■ Task to complete
For the entries below, say how many lines include the word "will" and add nothing else.

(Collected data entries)
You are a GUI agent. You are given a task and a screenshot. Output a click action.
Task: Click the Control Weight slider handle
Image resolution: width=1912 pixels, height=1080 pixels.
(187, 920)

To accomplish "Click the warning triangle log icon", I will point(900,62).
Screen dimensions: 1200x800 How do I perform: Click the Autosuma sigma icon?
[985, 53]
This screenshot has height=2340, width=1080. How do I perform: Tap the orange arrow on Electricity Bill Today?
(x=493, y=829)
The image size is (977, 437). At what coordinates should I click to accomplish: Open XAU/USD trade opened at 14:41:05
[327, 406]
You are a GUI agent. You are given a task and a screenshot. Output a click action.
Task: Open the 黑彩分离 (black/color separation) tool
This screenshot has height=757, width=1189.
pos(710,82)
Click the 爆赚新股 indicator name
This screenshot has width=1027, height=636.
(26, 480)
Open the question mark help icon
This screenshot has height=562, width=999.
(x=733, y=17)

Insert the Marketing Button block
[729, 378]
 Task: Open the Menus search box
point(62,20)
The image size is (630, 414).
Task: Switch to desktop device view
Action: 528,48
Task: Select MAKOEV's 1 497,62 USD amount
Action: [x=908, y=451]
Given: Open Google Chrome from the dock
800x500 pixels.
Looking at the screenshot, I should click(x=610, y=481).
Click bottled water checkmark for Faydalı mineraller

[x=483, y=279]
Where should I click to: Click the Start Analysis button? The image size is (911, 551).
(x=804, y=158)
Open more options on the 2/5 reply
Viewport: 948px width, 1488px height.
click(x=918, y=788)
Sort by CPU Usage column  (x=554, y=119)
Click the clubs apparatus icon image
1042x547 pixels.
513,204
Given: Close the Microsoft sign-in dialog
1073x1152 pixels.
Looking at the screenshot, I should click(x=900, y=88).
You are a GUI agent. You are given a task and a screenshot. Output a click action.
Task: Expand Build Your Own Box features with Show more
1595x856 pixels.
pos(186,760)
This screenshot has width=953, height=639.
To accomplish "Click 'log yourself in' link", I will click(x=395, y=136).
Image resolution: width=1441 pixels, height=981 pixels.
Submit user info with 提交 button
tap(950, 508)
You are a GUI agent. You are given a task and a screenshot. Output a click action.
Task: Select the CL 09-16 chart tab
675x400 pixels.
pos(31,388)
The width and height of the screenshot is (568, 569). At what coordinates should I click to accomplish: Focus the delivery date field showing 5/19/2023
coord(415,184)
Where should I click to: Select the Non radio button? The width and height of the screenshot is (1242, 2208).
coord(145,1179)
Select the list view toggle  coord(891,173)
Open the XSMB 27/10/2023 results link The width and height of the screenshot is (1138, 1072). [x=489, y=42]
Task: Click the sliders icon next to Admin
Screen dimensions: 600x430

■ Written reply
2